"We hope that justice and truth will prevail, that the competent authorities will deal with this situation… To date, no measures have been taken against the fuel and energy complex and, I hope, they will not take place amid the situation caused by the Skripal case,” Novak told reporters.
On March 4, former Russian GRU colonel Sergei Skripal, who worked for UK intelligence, and his daughter Yulia were found unconscious on a bench at a shopping center in the Salisbury, England. The United Kingdom accused Russia of orchestrating the attack with a weapons-grade nerve agent A234, allegedly linked to the Soviet-made Novichok group. Moscow has strongly refuted the allegations, saying it has nothing to do with the incident, and demanded access to the case's materials.
Russia's LNG Deliveries
The deliveries of the Russian liquefied natural gas (LNG) to the European and Chinese market need coordination in order to avoid discrepancies with the supplies of the pipeline gas in the future, Alexander Novak said.
“We should look over in order to avoid overlap and coordinate actions at these markets. Currently, there is no instrument, we can only monitor the situation.
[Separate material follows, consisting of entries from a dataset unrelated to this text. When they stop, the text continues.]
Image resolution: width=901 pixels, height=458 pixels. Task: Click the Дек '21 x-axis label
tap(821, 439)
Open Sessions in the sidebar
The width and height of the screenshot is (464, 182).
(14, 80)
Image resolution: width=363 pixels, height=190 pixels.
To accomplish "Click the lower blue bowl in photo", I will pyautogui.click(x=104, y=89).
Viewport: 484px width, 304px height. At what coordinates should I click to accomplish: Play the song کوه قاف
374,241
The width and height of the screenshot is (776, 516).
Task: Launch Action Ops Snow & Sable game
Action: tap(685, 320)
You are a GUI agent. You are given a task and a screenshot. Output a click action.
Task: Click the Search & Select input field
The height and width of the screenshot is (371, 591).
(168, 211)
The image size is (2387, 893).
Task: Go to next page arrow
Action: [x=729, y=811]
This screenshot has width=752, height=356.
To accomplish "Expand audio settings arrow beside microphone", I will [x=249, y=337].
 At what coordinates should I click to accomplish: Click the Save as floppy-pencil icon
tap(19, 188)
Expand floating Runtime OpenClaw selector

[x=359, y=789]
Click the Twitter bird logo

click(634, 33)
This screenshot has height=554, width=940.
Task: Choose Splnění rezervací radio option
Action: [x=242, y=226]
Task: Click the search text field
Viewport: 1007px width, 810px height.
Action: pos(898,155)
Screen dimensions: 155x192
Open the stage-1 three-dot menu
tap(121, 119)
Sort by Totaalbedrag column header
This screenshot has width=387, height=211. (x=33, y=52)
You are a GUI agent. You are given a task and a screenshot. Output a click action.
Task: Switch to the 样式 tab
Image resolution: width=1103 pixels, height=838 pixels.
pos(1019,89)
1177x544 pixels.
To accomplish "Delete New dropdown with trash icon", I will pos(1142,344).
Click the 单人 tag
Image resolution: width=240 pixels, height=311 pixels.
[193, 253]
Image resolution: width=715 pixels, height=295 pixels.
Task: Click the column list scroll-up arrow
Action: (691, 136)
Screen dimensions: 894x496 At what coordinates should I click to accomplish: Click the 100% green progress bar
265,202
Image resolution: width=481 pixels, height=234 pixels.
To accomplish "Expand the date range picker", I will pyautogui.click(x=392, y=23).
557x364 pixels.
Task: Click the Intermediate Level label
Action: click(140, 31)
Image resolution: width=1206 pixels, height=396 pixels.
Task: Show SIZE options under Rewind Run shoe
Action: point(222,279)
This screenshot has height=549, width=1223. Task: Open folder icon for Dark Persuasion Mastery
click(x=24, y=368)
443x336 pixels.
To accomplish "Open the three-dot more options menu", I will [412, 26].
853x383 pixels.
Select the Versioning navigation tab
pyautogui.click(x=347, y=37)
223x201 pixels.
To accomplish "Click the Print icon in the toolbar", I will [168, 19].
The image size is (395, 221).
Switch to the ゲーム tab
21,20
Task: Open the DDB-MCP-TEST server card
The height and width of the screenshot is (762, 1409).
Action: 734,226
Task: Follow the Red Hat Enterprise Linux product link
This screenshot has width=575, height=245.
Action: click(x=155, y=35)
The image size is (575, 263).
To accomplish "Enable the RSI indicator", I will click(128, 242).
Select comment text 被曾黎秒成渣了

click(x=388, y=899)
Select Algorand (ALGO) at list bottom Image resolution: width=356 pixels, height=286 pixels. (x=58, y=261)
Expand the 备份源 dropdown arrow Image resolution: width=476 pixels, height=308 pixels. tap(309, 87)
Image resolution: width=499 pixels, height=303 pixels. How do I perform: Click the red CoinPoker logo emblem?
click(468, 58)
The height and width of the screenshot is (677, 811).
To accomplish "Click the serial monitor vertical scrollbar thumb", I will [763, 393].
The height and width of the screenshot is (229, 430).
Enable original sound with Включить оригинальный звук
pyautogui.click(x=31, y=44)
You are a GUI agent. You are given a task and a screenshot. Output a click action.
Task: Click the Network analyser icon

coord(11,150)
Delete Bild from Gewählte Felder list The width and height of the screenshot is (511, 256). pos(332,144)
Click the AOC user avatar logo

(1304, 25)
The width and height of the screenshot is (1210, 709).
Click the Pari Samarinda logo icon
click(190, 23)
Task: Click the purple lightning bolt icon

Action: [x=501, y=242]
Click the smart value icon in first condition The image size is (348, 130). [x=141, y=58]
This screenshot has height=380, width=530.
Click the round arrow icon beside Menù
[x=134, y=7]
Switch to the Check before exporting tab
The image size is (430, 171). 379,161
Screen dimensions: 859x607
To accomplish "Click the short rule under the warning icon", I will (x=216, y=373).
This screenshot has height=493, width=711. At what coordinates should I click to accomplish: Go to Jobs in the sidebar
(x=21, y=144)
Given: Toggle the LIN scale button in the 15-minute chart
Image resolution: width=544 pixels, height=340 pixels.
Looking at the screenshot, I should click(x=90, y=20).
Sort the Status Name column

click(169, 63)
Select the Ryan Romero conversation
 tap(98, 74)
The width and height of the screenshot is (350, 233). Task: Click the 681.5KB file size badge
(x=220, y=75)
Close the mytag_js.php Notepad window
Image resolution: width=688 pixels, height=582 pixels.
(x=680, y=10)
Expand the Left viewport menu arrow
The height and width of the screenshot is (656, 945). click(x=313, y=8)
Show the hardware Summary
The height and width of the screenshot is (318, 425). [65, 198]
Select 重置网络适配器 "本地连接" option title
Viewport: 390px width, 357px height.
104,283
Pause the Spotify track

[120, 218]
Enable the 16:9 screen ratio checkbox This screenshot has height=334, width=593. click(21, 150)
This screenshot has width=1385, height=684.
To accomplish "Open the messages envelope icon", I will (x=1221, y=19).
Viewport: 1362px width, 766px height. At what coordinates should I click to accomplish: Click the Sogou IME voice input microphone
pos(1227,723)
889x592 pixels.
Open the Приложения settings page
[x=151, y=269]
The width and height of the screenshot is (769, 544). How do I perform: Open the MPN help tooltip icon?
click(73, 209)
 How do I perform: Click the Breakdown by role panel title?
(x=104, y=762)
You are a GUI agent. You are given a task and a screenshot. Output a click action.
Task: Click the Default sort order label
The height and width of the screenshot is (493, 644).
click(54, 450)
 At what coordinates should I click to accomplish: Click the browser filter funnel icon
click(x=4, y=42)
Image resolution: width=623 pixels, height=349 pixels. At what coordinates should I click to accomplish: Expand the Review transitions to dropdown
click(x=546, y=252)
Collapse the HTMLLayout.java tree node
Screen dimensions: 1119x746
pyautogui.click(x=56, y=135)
We have signed long-term agreements there [with China and Europe]. We indeed need to coordinate actions by the market rules or by some other instrument that will not hamper the state budget and interests … [as well as] the pipeline gas deliveries,” Novak told reporters.
The energy minister noted that Moscow needed to further analyze China's demand as the latter's fast-growing market could potentially accommodate both the LNG and pipeline gas deliveries.